Stored data entries:
········

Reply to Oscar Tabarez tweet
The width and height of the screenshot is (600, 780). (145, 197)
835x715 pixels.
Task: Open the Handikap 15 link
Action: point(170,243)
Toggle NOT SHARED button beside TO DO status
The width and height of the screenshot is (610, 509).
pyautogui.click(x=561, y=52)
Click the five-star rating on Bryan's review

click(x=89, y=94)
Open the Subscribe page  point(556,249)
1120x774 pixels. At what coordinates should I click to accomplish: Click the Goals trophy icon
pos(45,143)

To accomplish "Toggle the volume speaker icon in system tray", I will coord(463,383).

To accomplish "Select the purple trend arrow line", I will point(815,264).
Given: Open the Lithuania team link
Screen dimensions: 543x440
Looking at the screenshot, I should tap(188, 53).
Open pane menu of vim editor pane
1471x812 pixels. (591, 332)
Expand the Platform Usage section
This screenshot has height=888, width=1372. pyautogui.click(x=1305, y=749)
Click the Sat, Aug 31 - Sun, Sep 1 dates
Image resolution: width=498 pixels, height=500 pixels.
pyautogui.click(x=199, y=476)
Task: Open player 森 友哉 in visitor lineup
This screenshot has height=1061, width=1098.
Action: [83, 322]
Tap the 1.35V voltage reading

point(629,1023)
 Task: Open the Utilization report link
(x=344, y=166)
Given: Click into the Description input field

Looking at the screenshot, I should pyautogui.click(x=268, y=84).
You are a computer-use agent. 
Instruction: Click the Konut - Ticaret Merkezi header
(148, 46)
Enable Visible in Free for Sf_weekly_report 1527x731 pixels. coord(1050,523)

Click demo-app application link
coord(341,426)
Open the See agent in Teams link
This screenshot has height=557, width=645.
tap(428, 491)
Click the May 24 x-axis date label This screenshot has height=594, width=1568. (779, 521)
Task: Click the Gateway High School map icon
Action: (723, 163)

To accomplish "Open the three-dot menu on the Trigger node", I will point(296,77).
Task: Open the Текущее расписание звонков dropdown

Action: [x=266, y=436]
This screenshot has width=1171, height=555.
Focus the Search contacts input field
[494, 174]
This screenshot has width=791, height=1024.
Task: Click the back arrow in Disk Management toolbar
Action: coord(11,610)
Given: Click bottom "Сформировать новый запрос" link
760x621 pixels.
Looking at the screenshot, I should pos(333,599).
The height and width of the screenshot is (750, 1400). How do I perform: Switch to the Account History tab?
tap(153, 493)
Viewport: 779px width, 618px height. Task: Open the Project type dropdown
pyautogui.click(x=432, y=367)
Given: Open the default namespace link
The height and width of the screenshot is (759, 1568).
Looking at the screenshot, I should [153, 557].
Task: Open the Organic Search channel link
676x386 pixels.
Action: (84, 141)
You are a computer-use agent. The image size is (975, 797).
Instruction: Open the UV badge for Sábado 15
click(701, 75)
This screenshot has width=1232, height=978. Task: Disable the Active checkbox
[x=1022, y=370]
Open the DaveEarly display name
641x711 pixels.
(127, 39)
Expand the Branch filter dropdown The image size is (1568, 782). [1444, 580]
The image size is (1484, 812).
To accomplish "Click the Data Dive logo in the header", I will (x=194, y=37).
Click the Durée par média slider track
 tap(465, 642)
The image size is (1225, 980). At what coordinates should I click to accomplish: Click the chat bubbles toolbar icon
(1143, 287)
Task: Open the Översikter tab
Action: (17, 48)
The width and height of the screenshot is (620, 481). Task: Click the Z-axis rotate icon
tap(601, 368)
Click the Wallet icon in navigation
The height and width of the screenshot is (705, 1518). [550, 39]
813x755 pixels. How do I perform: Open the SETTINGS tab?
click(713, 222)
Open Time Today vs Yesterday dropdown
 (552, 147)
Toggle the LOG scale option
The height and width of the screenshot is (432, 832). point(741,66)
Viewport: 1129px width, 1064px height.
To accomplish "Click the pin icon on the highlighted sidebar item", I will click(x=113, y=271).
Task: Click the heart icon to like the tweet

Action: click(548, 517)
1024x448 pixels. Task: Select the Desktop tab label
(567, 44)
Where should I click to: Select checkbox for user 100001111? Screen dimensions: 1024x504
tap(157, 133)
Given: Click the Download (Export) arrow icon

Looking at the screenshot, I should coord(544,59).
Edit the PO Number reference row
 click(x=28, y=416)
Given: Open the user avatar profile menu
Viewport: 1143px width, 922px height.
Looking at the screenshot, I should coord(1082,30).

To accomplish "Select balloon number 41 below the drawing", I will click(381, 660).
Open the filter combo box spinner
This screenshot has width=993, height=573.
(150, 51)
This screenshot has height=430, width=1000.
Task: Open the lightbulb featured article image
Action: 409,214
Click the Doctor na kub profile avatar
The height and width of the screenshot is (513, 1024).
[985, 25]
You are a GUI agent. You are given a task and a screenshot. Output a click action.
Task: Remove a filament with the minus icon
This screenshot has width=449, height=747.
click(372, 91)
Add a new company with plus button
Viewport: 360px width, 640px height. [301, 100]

········

ASSIGNED TASK: Among the entries above, identify all lines with "computer" and copy them.

RESULT FOR THIS TASK:
You are a computer-use agent. 
You are a computer-use agent. The image size is (975, 797).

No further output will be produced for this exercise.